Comment le pouvoir peut-il avoir nié aussi longtemps la crise du logement ? Comment peut-il affirmer, sans broncher, que le problème est lié à l’immigration au lieu d’en examiner toutes les causes ? Les élèves ne sont pas idiots. Ils comprennent que le gouvernement n’est pas prêt à bouger. Que ces problèmes-là ne touchent pas le pouvoir et ceux qui le détiennent, mais seulement ceux qui subissent le pouvoir.

Ils savent que la Coalition avenir Québec (CAQ), au pouvoir depuis six ans, a tardé à agir sur cette question, qu’elle préfère aujourd’hui en rejeter la faute sur l’Autre au lieu de prendre ses responsabilités. Que ça fait son affaire de pointer du doigt l’immigration. C’est trop facile de désigner un coupable, surtout s’il est étranger.

Ce sont des discours simplistes comme ceux-là qu’on tente de déconstruire en classe, mais c’est difficile. Ces discours populistes sont attrayants ; la solution et le coupable sont désignés, comme un épouvantail auquel on s’accroche.

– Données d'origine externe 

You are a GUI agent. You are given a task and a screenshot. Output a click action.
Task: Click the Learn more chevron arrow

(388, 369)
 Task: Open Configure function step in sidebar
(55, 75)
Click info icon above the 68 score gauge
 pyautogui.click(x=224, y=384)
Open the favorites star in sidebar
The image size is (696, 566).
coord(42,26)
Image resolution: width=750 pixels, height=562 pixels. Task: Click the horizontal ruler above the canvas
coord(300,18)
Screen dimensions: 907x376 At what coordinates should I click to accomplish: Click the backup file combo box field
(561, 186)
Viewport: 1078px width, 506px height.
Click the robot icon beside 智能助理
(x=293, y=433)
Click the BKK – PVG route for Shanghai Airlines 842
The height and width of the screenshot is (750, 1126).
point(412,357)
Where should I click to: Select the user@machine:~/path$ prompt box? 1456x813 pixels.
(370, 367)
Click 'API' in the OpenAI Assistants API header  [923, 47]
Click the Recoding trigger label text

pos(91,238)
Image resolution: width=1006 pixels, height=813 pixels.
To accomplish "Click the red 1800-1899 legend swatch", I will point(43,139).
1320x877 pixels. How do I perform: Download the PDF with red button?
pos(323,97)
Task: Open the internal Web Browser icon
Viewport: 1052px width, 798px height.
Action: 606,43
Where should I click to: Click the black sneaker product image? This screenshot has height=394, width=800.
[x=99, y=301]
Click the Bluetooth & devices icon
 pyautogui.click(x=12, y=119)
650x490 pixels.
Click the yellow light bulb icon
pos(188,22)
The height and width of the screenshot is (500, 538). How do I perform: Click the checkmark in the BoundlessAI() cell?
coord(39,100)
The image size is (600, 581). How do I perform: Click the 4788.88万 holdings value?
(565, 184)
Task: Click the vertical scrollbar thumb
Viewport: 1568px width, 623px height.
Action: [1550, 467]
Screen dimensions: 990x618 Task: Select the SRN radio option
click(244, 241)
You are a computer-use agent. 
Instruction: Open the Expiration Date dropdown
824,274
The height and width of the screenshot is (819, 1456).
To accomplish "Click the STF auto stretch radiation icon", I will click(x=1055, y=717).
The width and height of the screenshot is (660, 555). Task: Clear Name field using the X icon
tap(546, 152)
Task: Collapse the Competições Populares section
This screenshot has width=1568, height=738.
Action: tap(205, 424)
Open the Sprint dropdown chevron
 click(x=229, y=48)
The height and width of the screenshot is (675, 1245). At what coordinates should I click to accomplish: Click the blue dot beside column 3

Mes élèves entreront au cégep l’an prochain. Pour plusieurs, cela veut dire quitter le nid familial pour se trouver un logement. Ça veut dire vivre dans la misère pour payer un loyer trop cher. L’inaction politique, pour eux, est synonyme de précarité et d’angoisse.

Il est temps qu’on puisse entendre les préoccupations des jeunes générations. Il presse de leur laisser une place pour s’exprimer. Que les gouvernements leur demandent ce qui les inquiète, ce qui les touche et ce qu’ils vivent, et décident en conséquence.

Il est surtout temps que le monde politique prenne ses responsabilités. Qu’il s’attaque à la crise du logement et qu’il cesse de rejeter la faute sur l’Autre.